%%
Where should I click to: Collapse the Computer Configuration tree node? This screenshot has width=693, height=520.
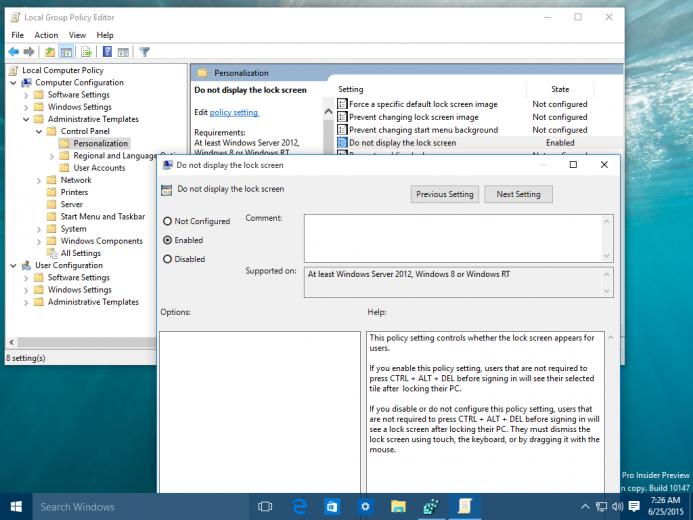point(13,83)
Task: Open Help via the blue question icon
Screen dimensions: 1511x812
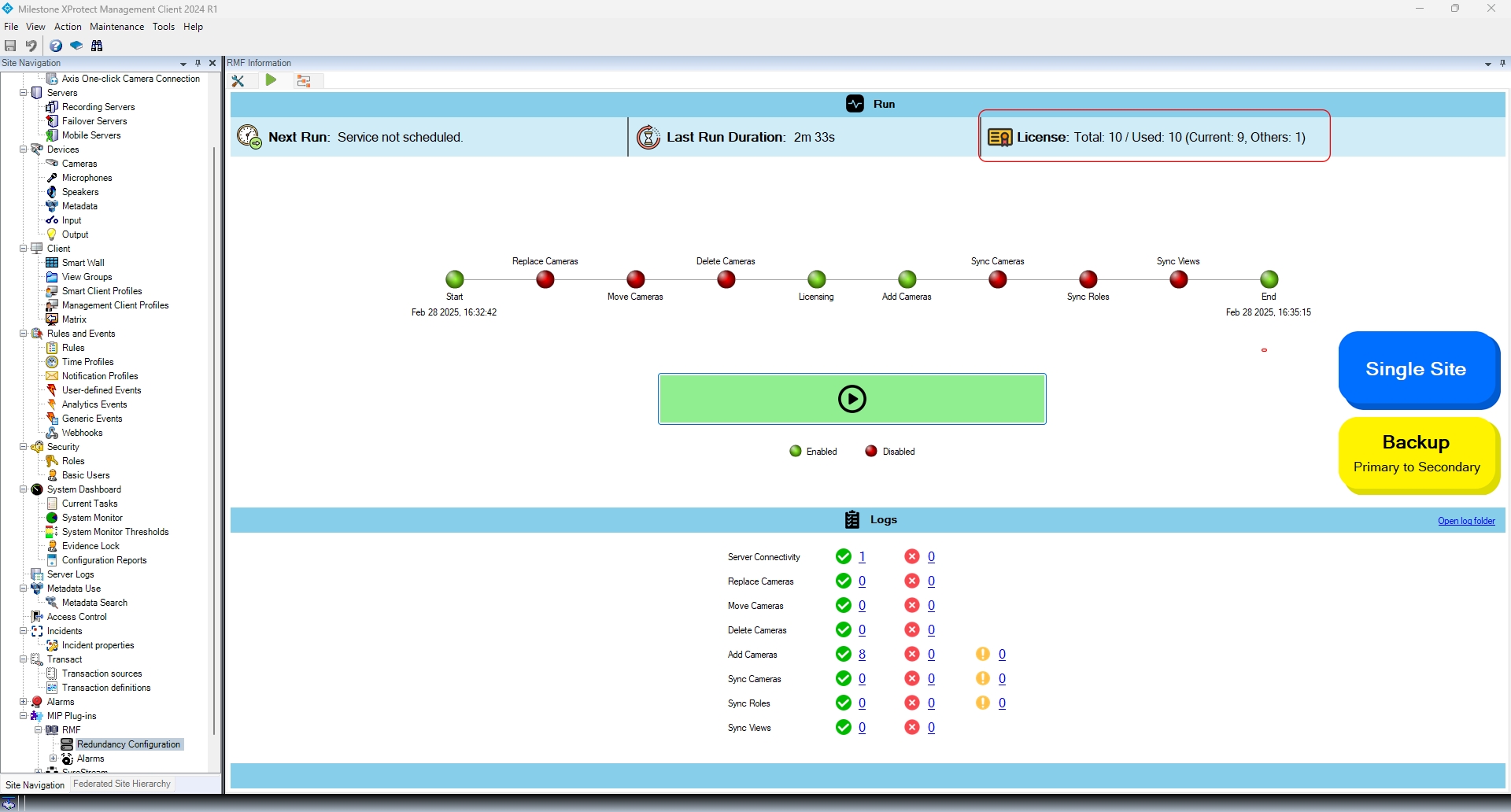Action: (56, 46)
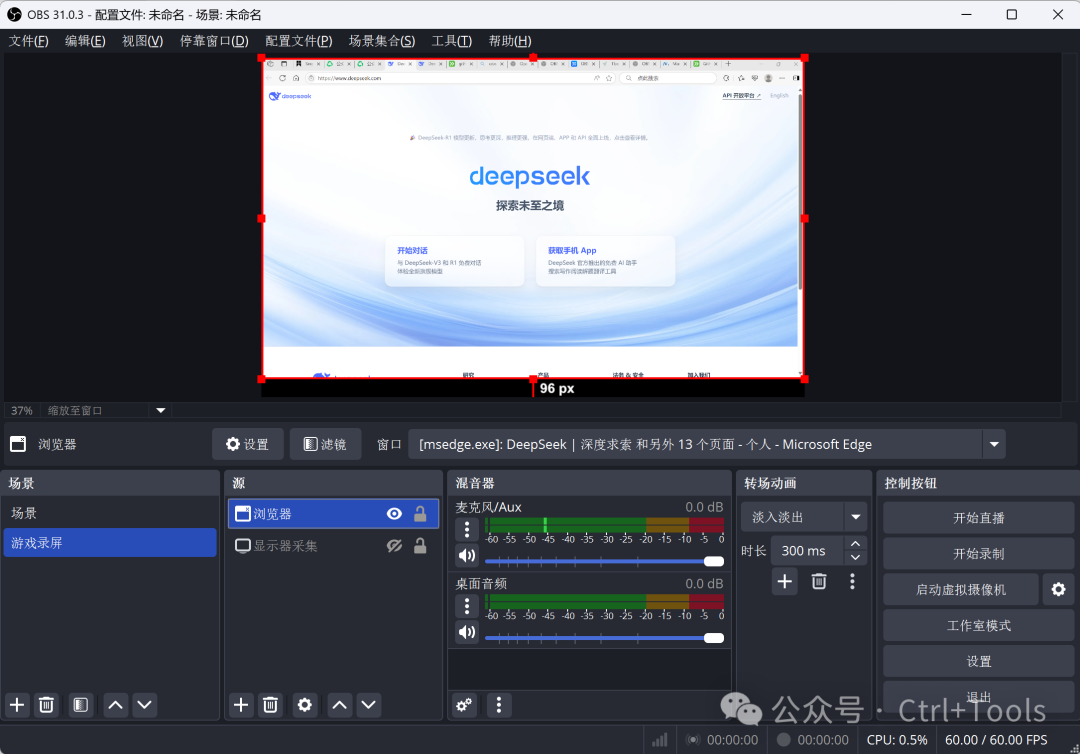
%%
Prompt: Your answer must be an exact repeat of the records above, with the pictures left out.

Response area:
Where should I click to: Collapse the Computer Configuration tree node? This screenshot has width=693, height=520.
point(13,83)
Task: Open Help via the blue question icon
Screen dimensions: 1511x812
Action: (56, 46)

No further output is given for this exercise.